Descubren que la lengua también puede oler

Existe interacción entre los sentidos del gusto y del olfato.
¿Cuántos olores creemos que percibe nuestra lengua?, tal vez mentolado, acaso cítrico, o quizás leñoso. Siempre hemos pensado que la capacidad de oler estaba reservada únicamente a la nariz, en cambio, la ciencia nos dice que estábamos equivocados. En el centro Monell Chemical Senses unos investigadores han identificado unos receptores olfativos funcionales que residen en las células del gusto humano, las cuales se encuentran en la lengua, según Quo.

Este descubrimiento nos traslada que la interacción entre los sentidos del gusto y del olfato, puesto que son los responsables del sabor que le damos a los alimentos, tendría su inicio en la lengua, en vez de en el cerebro como se creía. “Nuestra investigación puede ayudar a explicar cómo las moléculas de olor modulan la percepción del gusto”, apunta Mehmet Hakan Ozdener, biólogo celular en Monell. Su alcance, advierte, es relevante: “Puede llevar al desarrollo de modificadores del gusto basados en el olor con los que se podría combatir el exceso de sal, azúcar y grasa en enfermedades relacionadas con la dieta, como la obesidad y la diabetes”.

En algunas ocasiones y no es de extrañar, que muchas personas perciben el sabor de ciertos alimentos más con el olor que por el sabor. El gusto, a través de la lengua, detecta moléculas saladas, amargas, agrias, dulces y umami (sabrosas). Así pues, el detector de esos sabores ha evolucionado de modo tal que puede evaluar el valor nutritivo y la toxicidad potencial de lo que entra en nuestra boca. Por otro lado, el olfato actúa de igual modo como evaluador de lo que huele antes de probarlo. En último lugar, es el cerebro, como confirma Ozdener, el que realiza unas combinaciones entre la aportación hecha por el gusto y por el olfato, además de otros sentidos, y de este modo se crea la experiencia sensorial.

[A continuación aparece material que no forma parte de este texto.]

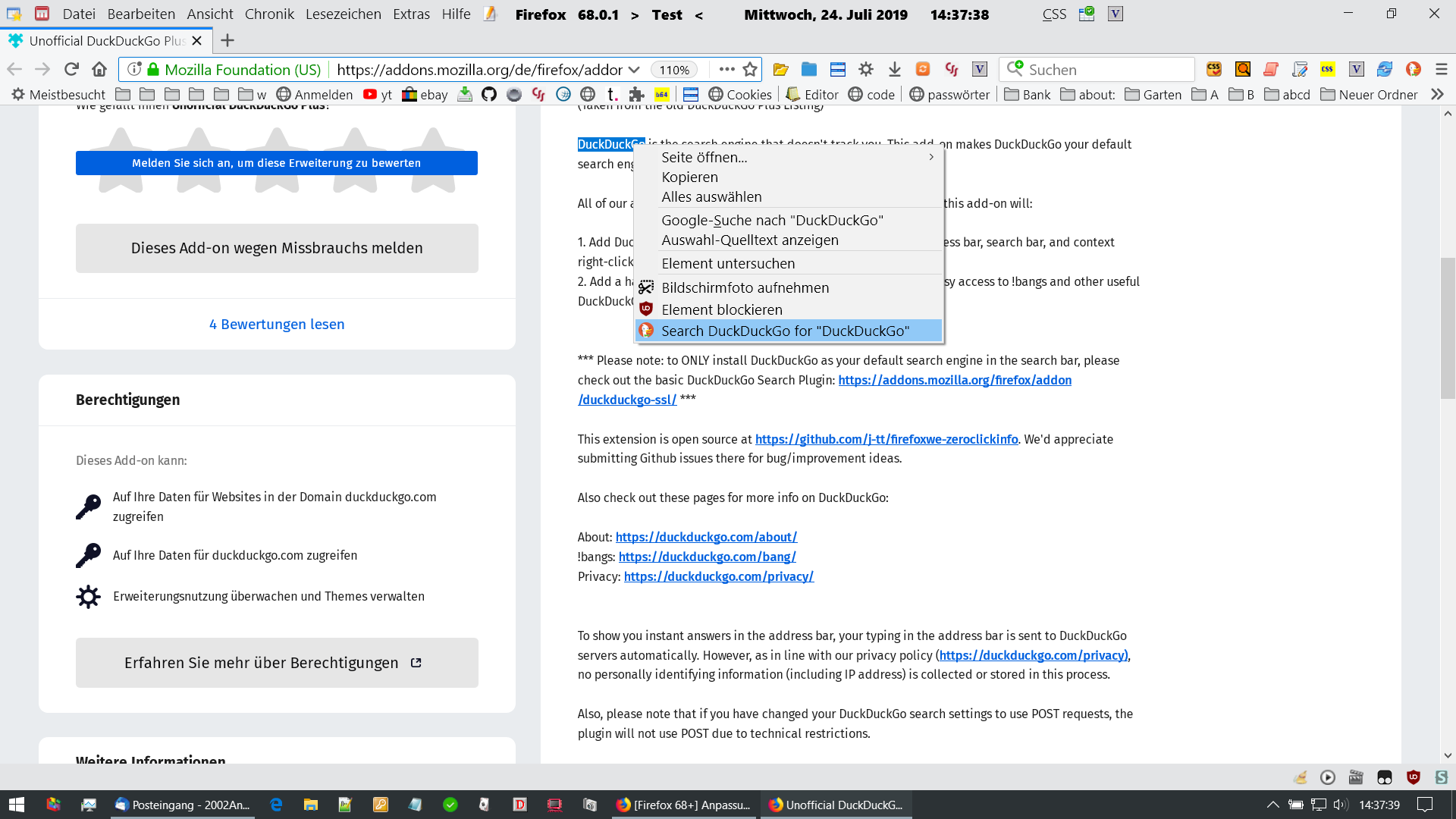Open the downloads arrow icon
This screenshot has height=819, width=1456.
coord(894,69)
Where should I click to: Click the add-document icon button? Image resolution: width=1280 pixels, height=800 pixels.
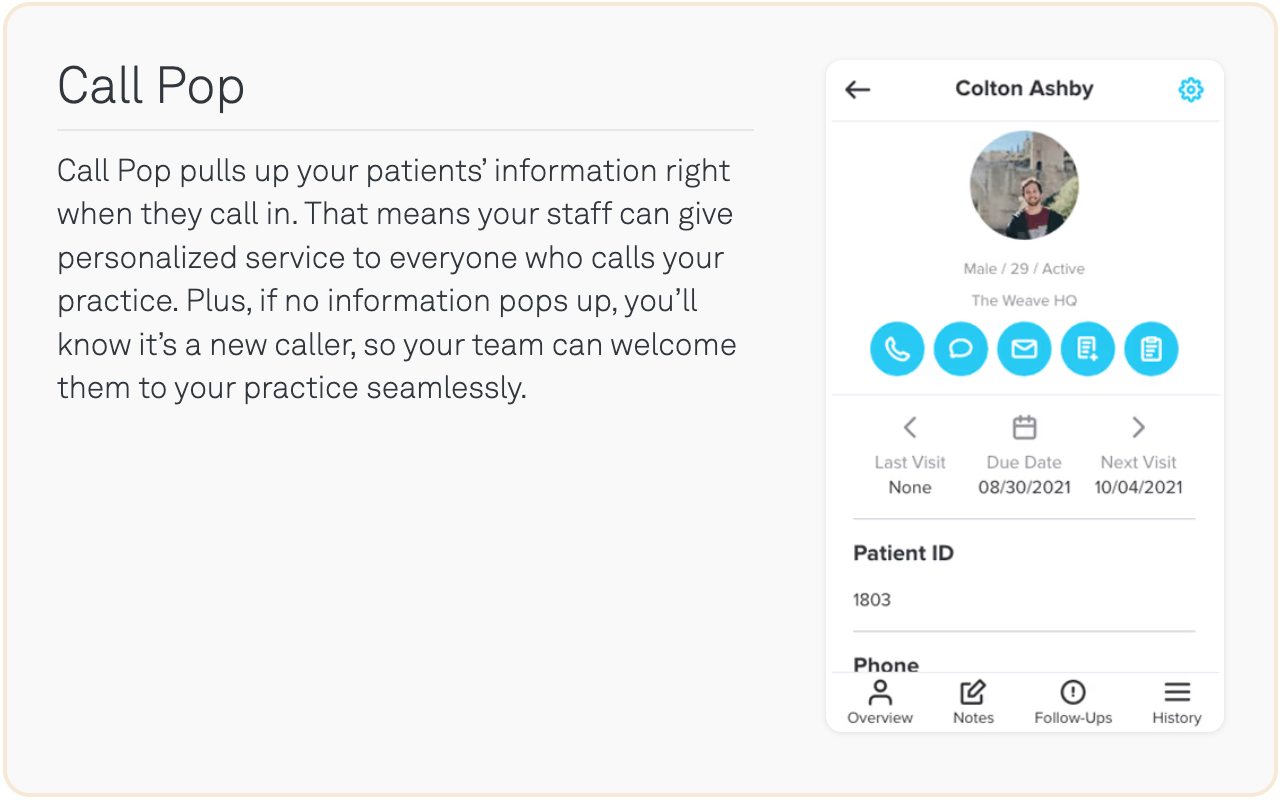1088,349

En el estudio realizado por Ozdener y sus compañeros, que ha sido publicado en Chemical Senses, se han utilizado métodos genéticos y bioquímicos con el fin de estudiar los cultivos de células gustativas y demostrar que en ellas existen moléculas clave similares a las que existen en los receptores olfativos. El hallazgo de calcio vino a confirmar que las células del gusto cultivadas dan respuesta a las moléculas de olor de igual modo a las células receptoras olfativas. El siguiente paso es conocer si los receptores olfativos se sitúan preferentemente en una célula específica gustativa, por ejemplo, la determinante de lo dulce.